══ Extrait cité
Face à un problème humain, on a quatre possibilités : l’ignorer, faire en sorte de l’éliminer, essayer de lui trouver une solution, le transformer en ressource. Français et Italiens ne se ressemblent pas vraiment, les premiers se voulant souvent trop rationnels, les seconds versant volontiers dans les excès. Mais pour l’instant ils ont vraiment quatre points en commun : des gouvernements de droite, des petits chefs qui n’aiment pas qu’on leur mette des bâtons dans les roues, leur acharnement contre SDF et sans papiers(1-2-3), et leur radinerie en matière d’Education nationale(1-2-3).
════
══ Données à examiner
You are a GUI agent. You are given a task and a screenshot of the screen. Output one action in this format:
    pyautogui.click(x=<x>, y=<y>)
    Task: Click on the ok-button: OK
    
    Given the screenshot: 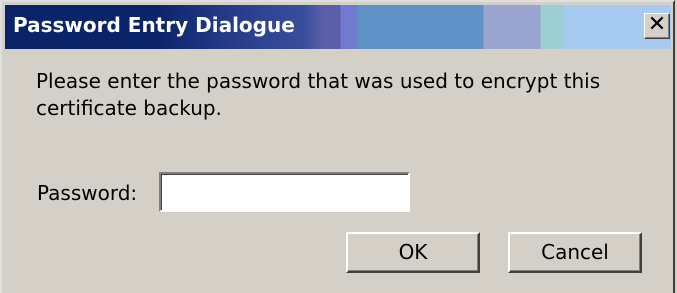 What is the action you would take?
    pyautogui.click(x=413, y=252)
    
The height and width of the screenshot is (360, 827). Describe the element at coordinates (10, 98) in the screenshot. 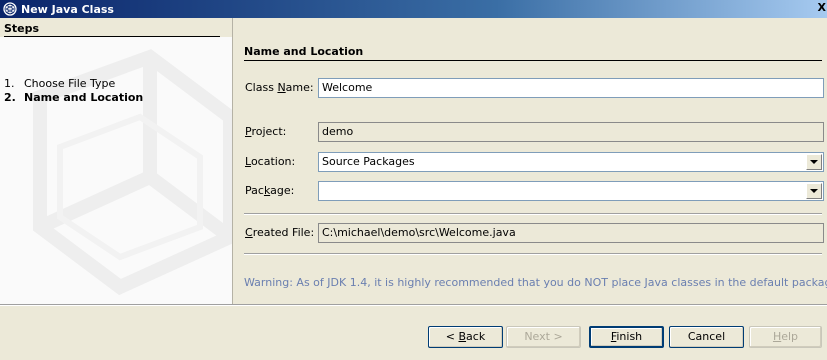

I see `step-number: 2.` at that location.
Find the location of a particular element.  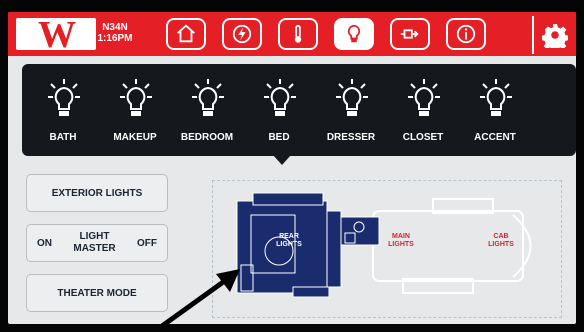

theater-mode-label: THEATER MODE is located at coordinates (97, 293).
════
- **Série d'exercices**
**a.** Traduisez en anglais la phrase suivante de l'extrait cité : « Français et Italiens ne se ressemblent pas vraiment, les premiers se voulant souvent trop rationnels, les seconds versant volontiers dans les excès. »
**b.** Répondez aux questions suivantes d'après l'extrait cité.
(i) Quelles sont les quatre possibilités énumérées face à un problème humain ?
(ii) Quel type de gouvernement les Français et les Italiens ont-ils en commun ?
(iii) Dans quel domaine l'extrait reproche-t-il aux deux pays leur radinerie ?

- **Corrigés**
**a.** The French and the Italians are not really alike, the former often striving to be too rational, the latter readily given to excess.

**b.**
(i) L'ignorer, faire en sorte de l'éliminer, essayer de lui trouver une solution, le transformer en ressource.
(ii) Des gouvernements de droite.
(iii) L'Éducation nationale.